Désigné médiateur de l’Union africaine, Faure Essozimna Gnassingbé a voulu transformer ce rendez-vous en moment de clarification. Derrière le protocole et les discours, un message domine : la paix africaine souffre moins d’un manque d’initiatives que d’un excès de cadres, de formats et de promesses non suivies d’effets. Lomé entend donc déplacer le débat, du symbole vers l’action mesurable.
Trop de cadres, pas assez de résultats

Depuis plusieurs mois, la crise congolaise est abordée à travers une accumulation de processus : initiatives régionales, médiations parallèles, formats internationaux, engagements bilatéraux. Cette profusion, loin de renforcer la dynamique de paix, a souvent produit l’effet inverse qu’est la dilution des responsabilités, concurrence des agendas et flou sur les chaînes de décision.

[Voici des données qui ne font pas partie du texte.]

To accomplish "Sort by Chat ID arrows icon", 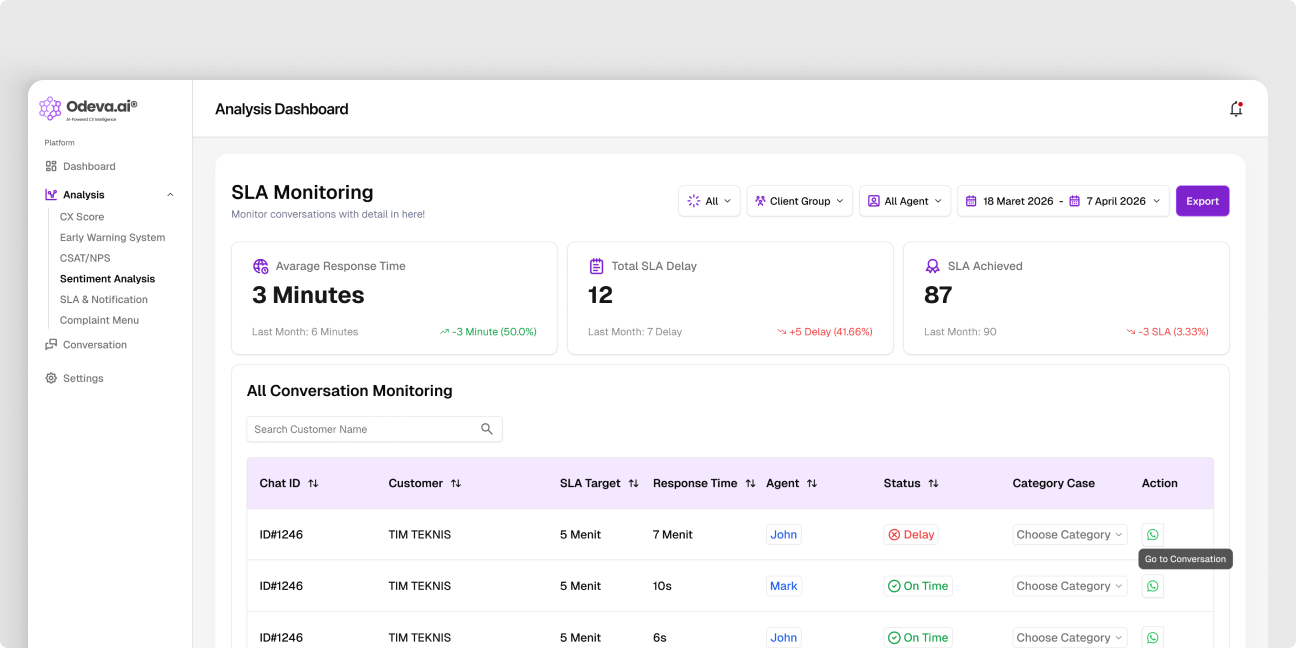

C’est ce diagnostic que le Togo a mis sur la table. La journée préparatoire du 16 janvier, réunissant experts, facilitateurs et techniciens, n’avait rien d’anecdotique. Elle visait à aligner les méthodes, harmoniser les priorités et surtout éviter le piège du sommet vitrine. Lomé plaide pour une architecture simplifiée, lisible, où chaque acteur sait ce qu’il fait, pour quoi il est mandaté et comment il rend compte.

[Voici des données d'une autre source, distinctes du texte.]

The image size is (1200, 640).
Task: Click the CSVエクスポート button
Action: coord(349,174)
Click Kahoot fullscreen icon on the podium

En creux, c’est une critique implicite de certaines pratiques diplomatiques africaines de multiplier les cadres sans mécanisme d’exécution revient souvent à reporter la responsabilité plutôt qu’à résoudre la crise. Lomé propose l’inverse. C’est-à-dire moins de déclarations, plus de discipline stratégique.
La « doctrine de Lomé » : cohérence, exécution, terrain

Le discours de Faure Essozimna Gnassingbé a posé les bases d’une véritable doctrine de médiation. Premier pilier : la cohérence stratégique. Sans alignement politique entre États concernés, sans coordination institutionnelle entre l’Union africaine et les organisations régionales, et sans traduction opérationnelle sur le terrain, aucune paix durable n’est possible.
Deuxième pilier : l’exécution. Le Togo refuse la fuite en avant institutionnelle. Il ne s’agit pas d’inventer un nouveau cadre, mais de faire fonctionner ceux qui existent déjà. Cela suppose une clarification des rôles, des outils de suivi crédibles et une feuille de route hiérarchisée, avec des échéances et des responsabilités identifiées.
Troisième pilier, sans doute le plus politique : le terrain comme juge de paix. La paix ne se mesure pas au nombre de réunions tenues, mais à la sécurité retrouvée, à l’accès aux services essentiels, à la reprise de la vie économique et sociale. En replaçant les populations au centre, Lomé rappelle une évidence souvent oubliée : un processus de paix qui ne change rien au quotidien est un échec, même s’il est diplomatiquement bien rédigé.
Lomé, test de maturité pour l’Afrique

La séquence de Lomé engage bien plus que le Togo. Elle pose une question frontale à l’Afrique : peut-elle assumer pleinement la gestion de ses crises les plus complexes ? En cherchant à passer du symbolique à l’exécutable, Lomé met l’action africaine face à ses responsabilités historiques.
Reste à savoir si cette ambition survivra au temps long, aux résistances politiques et aux intérêts divergents. Mais une chose est sûre : en plaçant la cohérence, l’exécution et l’impact au cœur du débat, Lomé a déplacé le centre de gravité de la diplomatie africaine. Et rappelé, sans détour, que la paix n’est crédible que lorsqu’elle tient non dans les communiqués, mais dans la vie réelle des populations.